Ok, here is my latest – the classic ‘Melissa’ by the Allman Brothers. In my view, one of the best folk/country rock songs of all time. (Fun fact: Greg Allman did not consider himself much of a songwriter and this was apparently the 300th attempt he made at trying to write something decent- originally love interest was going to be ‘Delilah’ but at a 7-11 he heard a Mom calling out for her little kid who was running around and well, the rest was history). I’ve known this song for probably 35 or more years, but had only sung it and played on acoustic guitar. Naively I thought it would be easy to work out the other parts. Drums were fairly straightforward given slow tempo. And the lead guitar was not that tricky (of course I am playing abbreviated lines – I’m no Dicky Betts – Greg’s brother Duane had died tragically in a motor cycle accident 6 weeks before the song was recorded). Surprisingly trickiest part was bass. I never realized how great a bassist Berry Oakley was. It literally took me hours to learn this dumbed down version. I kept the bass loud in the mix because I was ultimately proud of what I put together. Another fun fact: Sons of Greg Allman (Devon), Dicky Betts (Duane – named after you know who) and Berry Oakley (Berry Duane Oakley – again middle name a tribute) have formed the Allman- Betts band. Probably more than any of you wanted to know or cared!
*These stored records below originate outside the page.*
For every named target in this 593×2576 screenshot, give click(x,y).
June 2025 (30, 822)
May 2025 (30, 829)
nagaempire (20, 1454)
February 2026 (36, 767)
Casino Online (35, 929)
42 thoughts on “Music Monday: Faculty Superstar Is Also a One-Man Band

  1. I’m envious of this guy. He is amazingly talented. I might consider doing it if I could play. I started learning the guitar after I retired but didn’t get very far. I can sing a little bit, and I’m the kind of guy who isn’t afraid of a bit of karaoke.

    Liked by 1 person

  2. The more I read and listen to his song the more amazed I am. Congratulations to Professor Jonathan Doh for his talent and musical accomplishments! Its outstanding how he can play all of those instruments. Keep up the goodwork! 🙂

    Liked by 1 person

  3. Gah! High achieving people! Such show-offs. I listened to Ziggy Stardust (one of my favorite songs). Very respectable. It’s neat that he does this, mostly I assume, to please himself. A lot like blogging. The world would get along fine without us, but it’s nice that we put it out there.

    Liked by 1 person

  4. Well, I am really flattered by these comments and also by Jim devoting his column to me (must have been a slow news day). To respond to the comments above, yes, I do this to please myself but decided to share more broadly so some of my friends/colleagues could see a different side of me that they would not otherwise. My philosophy in assembling these is “don’t let perfect be the enemy of the good” and each one contains off-key notes and off-time beats. But that’s a lesson in and of itself too. Thanks again for all of your kind comments.

    Liked by 1 person

  5. Quite a post! There is amazing talent hiding out at Nova. Professor Doh is truly a cosmopolitan man. I liked the beat and rhythm from “Box of Letters.” I had to check out “High and Dry” because of the possible Evil Knieval link. Knieval was born in Butte, Montana.